This post is part of our 2023 Data Privacy Week series. Data privacy is essential for maintaining trust in institutions that collect and use personal information. Without strong data privacy protections in place, individuals may not feel comfortable sharing their information, which can harm innovation and progress. Data Privacy Week raises awareness about the importance of data privacy and the protection of personal information. During this week, individuals, organizations, and governments come together to promote education and best practices for protecting personal data. We heard from data privacy experts from across the industry on how data privacy has evolved, what we're missing, and what could be on the horizon.
Eve Maler, CTO, ForgeRock
This Data Privacy Week, it’s critical to pay close attention to the increased use of artificial intelligence (AI) in the age of social media. Consumer-accessible AI is increasingly making its way into popular social media sharing applications. For instance, enhancing self portraits with AI to then share with followers on social media is the latest trend in photo editing applications. However, in doing so, consumers are handing over biometrically-significant data – a dozen or more photos of your face – to an unknown third party. The service’s privacy policy, security protections, AI model particularities, and trustworthiness gain new importance in light of the need to share so much data.
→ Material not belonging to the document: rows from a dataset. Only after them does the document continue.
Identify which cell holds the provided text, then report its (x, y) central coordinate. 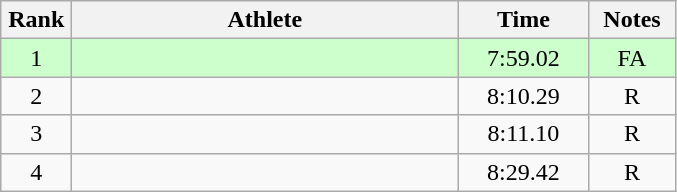
8:10.29 (524, 96)
2 (36, 96)
4 (36, 172)
FA (632, 58)
Notes (632, 20)
1 (36, 58)
Athlete (265, 20)
8:29.42 (524, 172)
7:59.02 (524, 58)
Rank (36, 20)
Time (524, 20)
8:11.10 (524, 134)
3 (36, 134)
Return the [x, y] coordinate for the center point of the cell that contains the specified text.  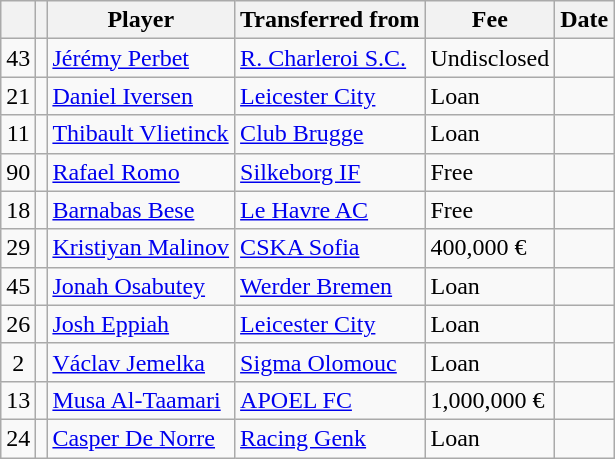
18 [18, 210]
Transferred from [330, 20]
Josh Eppiah [141, 324]
Date [584, 20]
Jonah Osabutey [141, 286]
11 [18, 134]
43 [18, 58]
Club Brugge [330, 134]
1,000,000 € [490, 400]
Werder Bremen [330, 286]
400,000 € [490, 248]
Václav Jemelka [141, 362]
Sigma Olomouc [330, 362]
21 [18, 96]
13 [18, 400]
APOEL FC [330, 400]
45 [18, 286]
CSKA Sofia [330, 248]
29 [18, 248]
Jérémy Perbet [141, 58]
Fee [490, 20]
Thibault Vlietinck [141, 134]
Barnabas Bese [141, 210]
24 [18, 438]
Silkeborg IF [330, 172]
Undisclosed [490, 58]
Racing Genk [330, 438]
R. Charleroi S.C. [330, 58]
Kristiyan Malinov [141, 248]
90 [18, 172]
2 [18, 362]
Player [141, 20]
Daniel Iversen [141, 96]
26 [18, 324]
Le Havre AC [330, 210]
Musa Al-Taamari [141, 400]
Casper De Norre [141, 438]
Rafael Romo [141, 172]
Biometrics have special requirements when it comes to keeping personal data safe and secure. Service providers need to make ethical management of biometric data a guiding principle. Pay special attention to meaningful user consent and to oversight of data management. Performing facial recognition also exposes the service to a wealth of derivable personal data, such as age, gender, ethnicity, and health. Decentralized device-based storage of biometric data is always safest.
Julian Zottl, Chief Technology Officer - Cyber Protection Solutions, Raytheon Intelligence & Space
There have been many breaches of consumer and personal information in recent years from hackers and ransomware cybercriminals attacking government, businesses and organizations looking for whatever data they can find to make money, protest, or prove themselves. What can the average person do?
Be a knowledgeable consumer. Know when you opt into things that you are trusting your information to that business or organization. Always ask if you would want that information made public.
Only provide the minimum information necessary.
Create long unique passwords for each account. At least 12 characters preferably 20. Use passphrases instead of passwords to make it easier to remember.
Use a password manager to create strong passwords and store them for you. Understand this can be breached as well.
Turn on multi-factor authentication. Use an authentication app, and not text messages which can be more vulnerable, on your phone.
Keep your phone, computer, tablets, browsers, etc. up to date with the latest software updates.
Be a savvy user and be mindful of phishing attempts in every form of communication you have.
Be wary of any devices that you bring in to your home and what information they might be sharing.
Alfredo Hickman, Head of Information Security, Obsidian Security
This year’s Data Privacy Week themes are about coming together on both an organizational and individual level to ethically leverage, store, and secure sensitive data. For organizations, this means acting transparently and in good faith when managing customer data, and respecting the vulnerable nature of the information if accessed by a malicious actor. It’s also important for companies to comply with regulatory oversight as most of the traction in improving data security, privacy, and ethics comes from regulation rather than market forces.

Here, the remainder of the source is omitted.